Monday, April 11

I = Italian Herb Bread

This bread originally came from the little recipe book included with one of the Oster bread machines. I didn't own it, but I loved the bread and many years after the bread machine got packed and moved away I went looking for, and found, this recipe.

I, of course had to modify it, since I was not making it in a bread maker. Knowing how long to let the bread rise and at what temperature to bake it came from the experience I gained from messing it up a few times and finally through baking classes.
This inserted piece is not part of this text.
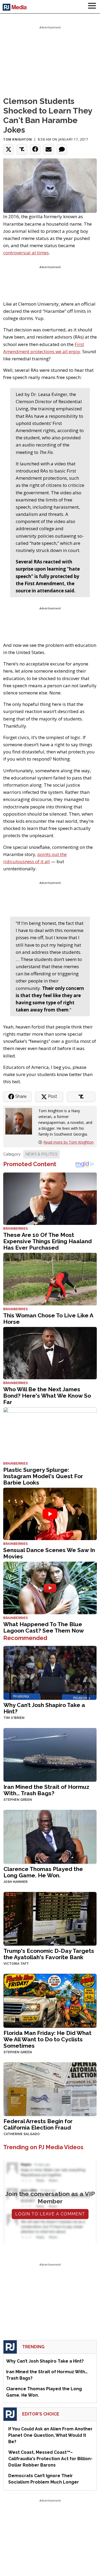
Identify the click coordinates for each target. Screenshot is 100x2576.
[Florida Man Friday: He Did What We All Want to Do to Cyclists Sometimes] (50, 2000)
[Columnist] (20, 1120)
This is another one of those things that we reheat in the toaster oven and spread with butter (and is surprisingly good with peanut butter). Definitely one of our favorites.

Italian Herb Bread

1 1/4 cups water
1 1/2 tablespoons vegetable or olive oil
1 teaspoon salt
3 1/2 cups bread flour
2 teaspoons sugar
1 tablespoon dried parsley
1/4 cup grated Parmesan cheese
2 teaspoons dried onion flakes
1/2 teaspoon dried basil
1/2 teaspoon garlic powder
2 teaspoons active dry yeast


Activate your yeast in 1/4cup of the water. To do this, add 1/4 cup of the water at about 100-105°F to the yeast and let it sit for about 5 minutes.
Add the flour and the rest of the ingredients to your mixer and knead with the dough hook for about 10 minutes.
Place dough in a lightly oiled bowl covered with a damp tea towel and place in an 80°F oven to rise for 1 hour.
"Punch down" dough (gently press using fist) and turn out onto lightly floured work space.
Roll the dough into a loaf or into small rolls if you wish.
Place dough in loaf pan, on baking sheet or in muffin tins. Score top of each with a sharp knife.
Bake at 400°F until golden and center is dry (about an hour).